Opening reception: Thursday, February 11, 2010
On view: February 12 – May 02, 2010

Widely recognized for his pulsating hues and meticulously painted wall and canvas works, Odili Donald Odita creates paintings that often function as narratives. Although devoid of any discernable figurative marks, the works tell of the nomadic journey of our ever-shifting global society: shapes and intersecting lines become metaphors for time and place while color evokes mood and impulse. Perspectives 169: Odili Donald Odita features a site-specific environment created from a new body of paintings that echo the unique architectural features of the Museum’s lower gallery space, The Zilkha Gallery. The result is a familiar, yet fantastical immersive landscape. While Odita’s wall works often find corollary references to those of Sol LeWitt, his angular pulsating color fields immediately hint at the artist’s cultural roots—he was born in Enugu, Nigeria and raised in Columbus, Ohio.
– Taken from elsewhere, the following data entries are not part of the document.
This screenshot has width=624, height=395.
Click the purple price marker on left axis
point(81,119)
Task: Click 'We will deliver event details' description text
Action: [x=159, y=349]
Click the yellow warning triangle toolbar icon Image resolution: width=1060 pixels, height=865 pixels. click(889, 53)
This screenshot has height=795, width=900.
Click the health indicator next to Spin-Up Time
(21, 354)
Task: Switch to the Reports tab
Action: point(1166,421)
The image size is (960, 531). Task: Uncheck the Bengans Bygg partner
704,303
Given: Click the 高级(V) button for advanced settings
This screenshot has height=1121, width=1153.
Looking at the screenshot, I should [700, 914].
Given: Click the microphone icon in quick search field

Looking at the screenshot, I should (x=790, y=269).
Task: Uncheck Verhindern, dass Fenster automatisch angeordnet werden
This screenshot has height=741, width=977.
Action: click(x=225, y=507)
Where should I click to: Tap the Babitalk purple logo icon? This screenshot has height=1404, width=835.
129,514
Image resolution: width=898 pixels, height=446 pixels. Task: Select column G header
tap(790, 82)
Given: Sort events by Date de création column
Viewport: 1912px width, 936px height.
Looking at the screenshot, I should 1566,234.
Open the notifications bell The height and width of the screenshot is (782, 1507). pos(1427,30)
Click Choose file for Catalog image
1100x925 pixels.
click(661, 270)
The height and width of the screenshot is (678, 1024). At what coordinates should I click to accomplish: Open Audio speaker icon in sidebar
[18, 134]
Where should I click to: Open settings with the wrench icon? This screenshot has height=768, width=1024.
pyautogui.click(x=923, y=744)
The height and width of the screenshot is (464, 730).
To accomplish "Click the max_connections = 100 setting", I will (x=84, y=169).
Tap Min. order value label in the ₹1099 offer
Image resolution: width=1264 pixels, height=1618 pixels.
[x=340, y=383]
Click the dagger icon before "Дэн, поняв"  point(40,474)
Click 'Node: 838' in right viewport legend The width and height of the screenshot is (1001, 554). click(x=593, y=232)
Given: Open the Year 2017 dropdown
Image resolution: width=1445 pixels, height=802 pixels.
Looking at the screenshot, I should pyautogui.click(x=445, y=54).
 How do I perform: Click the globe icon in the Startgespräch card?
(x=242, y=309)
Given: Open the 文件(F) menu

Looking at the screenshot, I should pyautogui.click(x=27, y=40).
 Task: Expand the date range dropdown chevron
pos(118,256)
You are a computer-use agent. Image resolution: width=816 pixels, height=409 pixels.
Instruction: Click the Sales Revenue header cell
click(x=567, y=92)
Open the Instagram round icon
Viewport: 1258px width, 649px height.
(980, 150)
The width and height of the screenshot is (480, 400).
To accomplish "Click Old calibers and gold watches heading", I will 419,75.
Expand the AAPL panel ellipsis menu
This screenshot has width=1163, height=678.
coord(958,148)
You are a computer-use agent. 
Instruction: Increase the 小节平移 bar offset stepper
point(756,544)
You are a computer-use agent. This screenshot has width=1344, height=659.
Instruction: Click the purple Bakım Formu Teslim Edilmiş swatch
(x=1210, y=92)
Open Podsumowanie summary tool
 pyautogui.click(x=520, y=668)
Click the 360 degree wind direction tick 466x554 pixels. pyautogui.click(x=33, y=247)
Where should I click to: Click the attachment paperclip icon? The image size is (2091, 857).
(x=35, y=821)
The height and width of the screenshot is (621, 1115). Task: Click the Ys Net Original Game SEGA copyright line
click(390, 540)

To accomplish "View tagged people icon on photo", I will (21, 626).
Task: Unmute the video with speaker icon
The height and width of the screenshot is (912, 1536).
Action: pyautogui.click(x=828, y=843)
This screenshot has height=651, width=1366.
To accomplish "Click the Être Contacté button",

Odita’s abstract paintings suggest the fractal nature of his own experience as an African émigré and the interweaving of his past and present selves.

ABOUT THE ARTIST
Odili Donald Odita received a BFA (with distinction) in painting from The Ohio State University and an MFA from Vermont’s Bennington College in 1990. He has been included in many national and international group exhibitions including La Biennale di Venezia, Venice, Italy (2007); DAK’ART 2004, Dakar, Senegal (2004); A Fiction Authenticity: Contemporary Africa Abroad, Contemporary Art Museum, St. Louis, MO (2003); Black President The Art and Legacy of Fela Anikulapo-Kuti, the New Museum, NY (2003); and 2nd Johannesburg Biennale, South Africa (1997).  His solo exhibitions and projects include such venues as the Institute of Contemporary Art, Philadelphia, PA (2008); Contemporary Arts Center, Cincinnati, OH; The Studio Museum, Harlem, NY (2007); Haunch of Venison (Galerie Judin Belot), Zürich, Switzerland (2004); and the Matrix Art Project, Brussels, Belgium (2003) among many others. Odita is represented by Jack Shainman Gallery in New York, NY and Michael Stevenson Gallery, Cape Town, South Africa. He is currently Associate Professor of Painting at Tyler School of Art, Temple University in Philadelphia, PA.